The Hurd is a POSIX compatible multi-server system operating on top of the GNU Mach microkernel.
The Hurd is a POSIX compatible multi-server system operating on top of the GNU Mach Microkernel.
I will have to explain what GNU Mach is, so we start with that. Then I will talk about the Hurd's architecture. After that, I will give a short overview on the Hurd libraries. Finally, I will tell you how the Debian project is related to the Hurd.
When Richard Stallman founded the GNU project in 1983, he wanted to write an operating system consisting only of free software. Very soon, a lot of the essential tools were implemented, and released under the GPL. However, one critical piece was missing: The kernel.
After considering several alternatives, it was decided not to write a new kernel from scratch, but to start with the Mach microkernel. This was in 1988, and it was not before 1991 that Mach was released under a license allowing the GNU project to distribute it as a part of the system.
In 1998, I started the Debian GNU/Hurd project, and in 2001 the number of available GNU/Hurd packages fills three CD images.
Microkernels were very popular in the scientific world around that time. They don't implement a full operating system, but only the infrastructure needed to enable other tasks to implement most features. In contrast, monolithical kernels like Linux contain program code of device drivers, network protocols, process management, authentication, file systems, POSIX compatible interfaces and much more.
So what are the basic facilities a microkernel provides? In general, this is resource management and message passing. Resource management, because the kernel task needs to run in a special privileged mode of the processor, to be able to manipulate the memory management unit and perform context switches (also to manage interrupts). Message passing, because without a basic communication facility the other tasks could not interact to provide the system services. Some rudimentary hardware device support is often necessary to bootstrap the system. So the basic jobs of a microkernel are enforcing the paging policy (the actual paging can be done by an external pager task), scheduling, message passing and probably basic hardware device support.

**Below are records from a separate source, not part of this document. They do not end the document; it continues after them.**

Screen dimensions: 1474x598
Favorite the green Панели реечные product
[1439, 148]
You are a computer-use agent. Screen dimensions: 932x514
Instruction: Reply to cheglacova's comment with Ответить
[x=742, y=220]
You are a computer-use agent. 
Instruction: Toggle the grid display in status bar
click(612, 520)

Mach was the obvious choice back then, as it provides a rich set of interfaces to get the job done. Beside a rather brain-dead device interface, it provides tasks and threads, a messaging system allowing synchronous and asynchronous operation and a complex interface for external pagers. It's certainly not one of the sexiest microkernels that exist today, but more like a big old mama. The GNU project maintains its own version of Mach, called GNU Mach, which is based on Mach 4.0. In addition to the features contained in Mach 4.0, the GNU version contains many of the Linux 2.0 block device and network card drivers.
A complete treatment of the differences between a microkernel and monolithical kernel design can not be provided here. But a couple of advantages of a microkernel design are fairly obvious.

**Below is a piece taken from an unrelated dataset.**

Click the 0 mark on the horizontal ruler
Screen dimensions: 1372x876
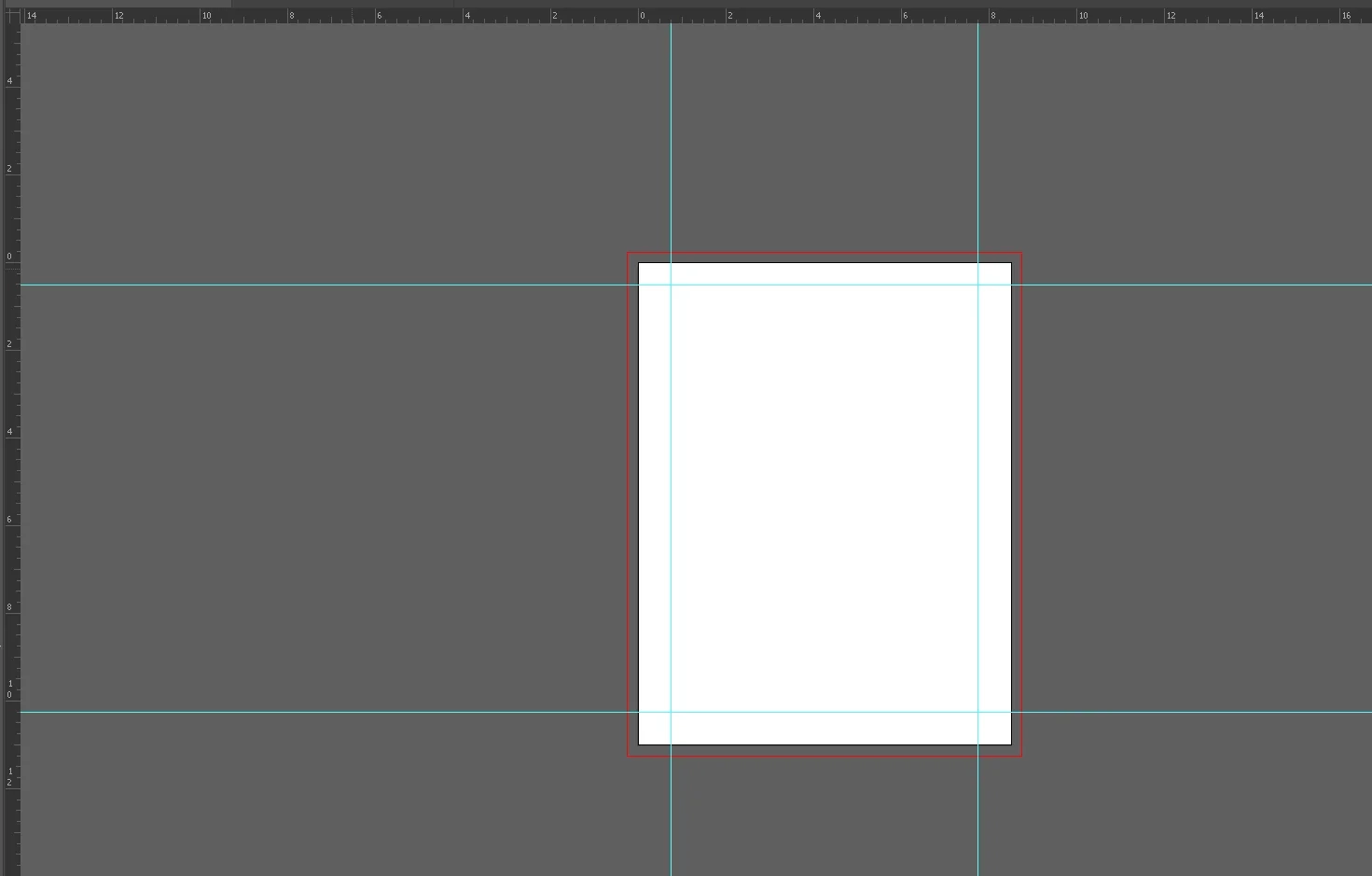click(640, 16)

Because the system is split up into several components, clean interfaces have to be developed, and the responsibilities of each part of the system must be clear.
Once a microkernel is written, it can be used as the base for several different operating systems. Those can even run in parallel which makes debugging easier. When porting, most of the hardware dependant code is in the kernel.
Much of the code that doesn't need to run in the special kernel mode of the processor is not part of the kernel, so stability increases because there is simply less code to break.
New features are not added to the kernel, so there is no need to hold the barrier high for new operating system features.
Compare this to a monolithical kernel, where you either suffer from creeping featuritis or you are intolerant of new features (we see both in the Linux kernel).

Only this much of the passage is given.